_What to work on:_ Copy out the data below from the line containing "Image resolution: width=818" to the line containing "Where should I click to: Like", both lines included, with all images left out.

_The data:_
_____
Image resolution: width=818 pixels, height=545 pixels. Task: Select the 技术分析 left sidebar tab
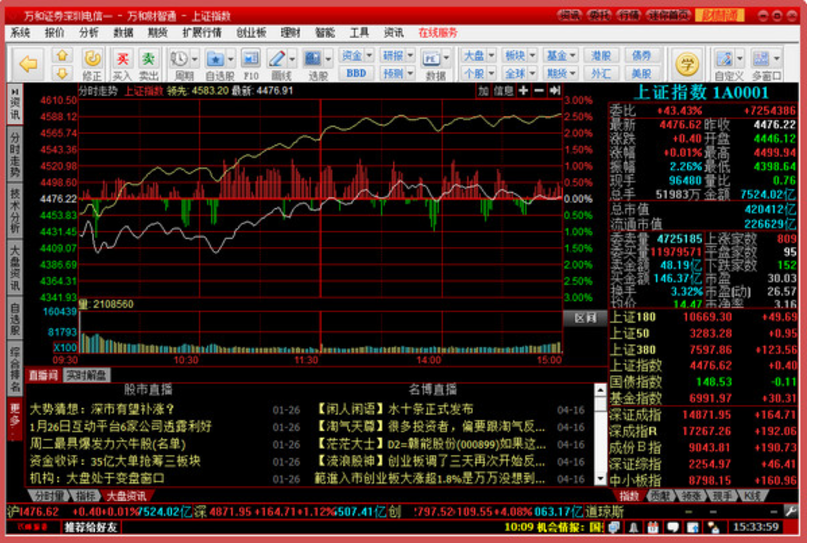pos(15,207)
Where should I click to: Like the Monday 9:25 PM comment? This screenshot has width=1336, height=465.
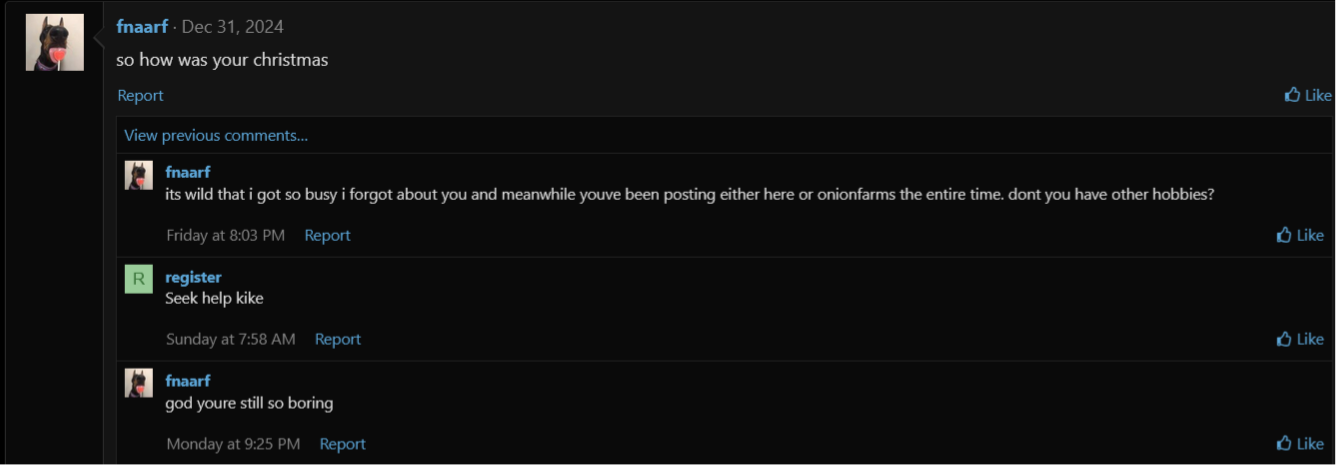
_____
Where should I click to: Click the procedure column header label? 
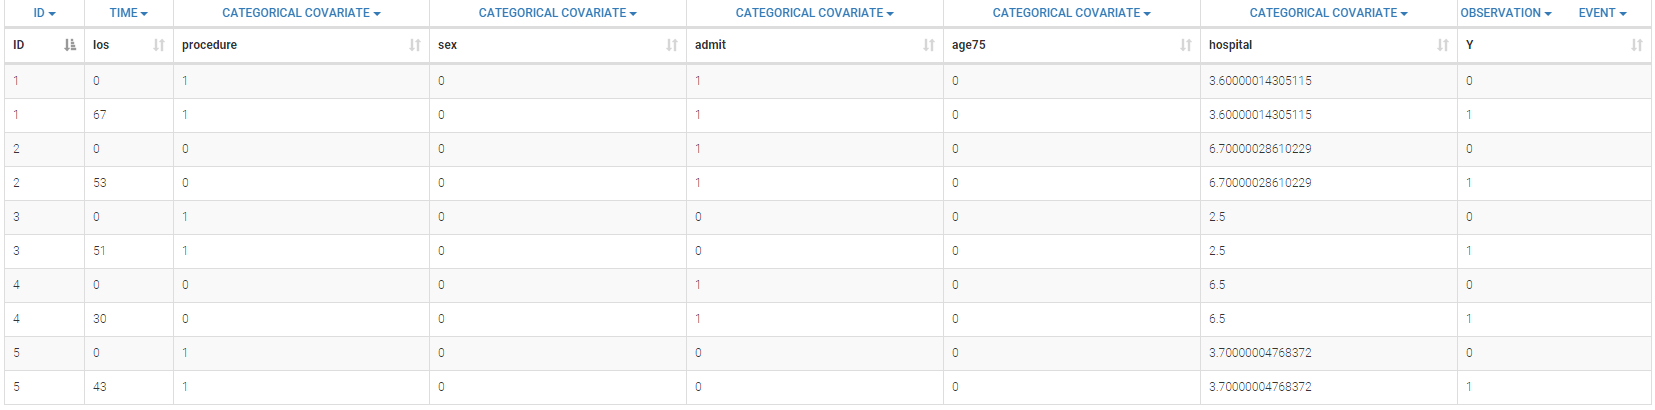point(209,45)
_____
_Finished task:_
Image resolution: width=818 pixels, height=545 pixels. Task: Select the 技术分析 left sidebar tab
pos(15,207)
Where should I click to: Like the Monday 9:25 PM comment? This screenshot has width=1336, height=465.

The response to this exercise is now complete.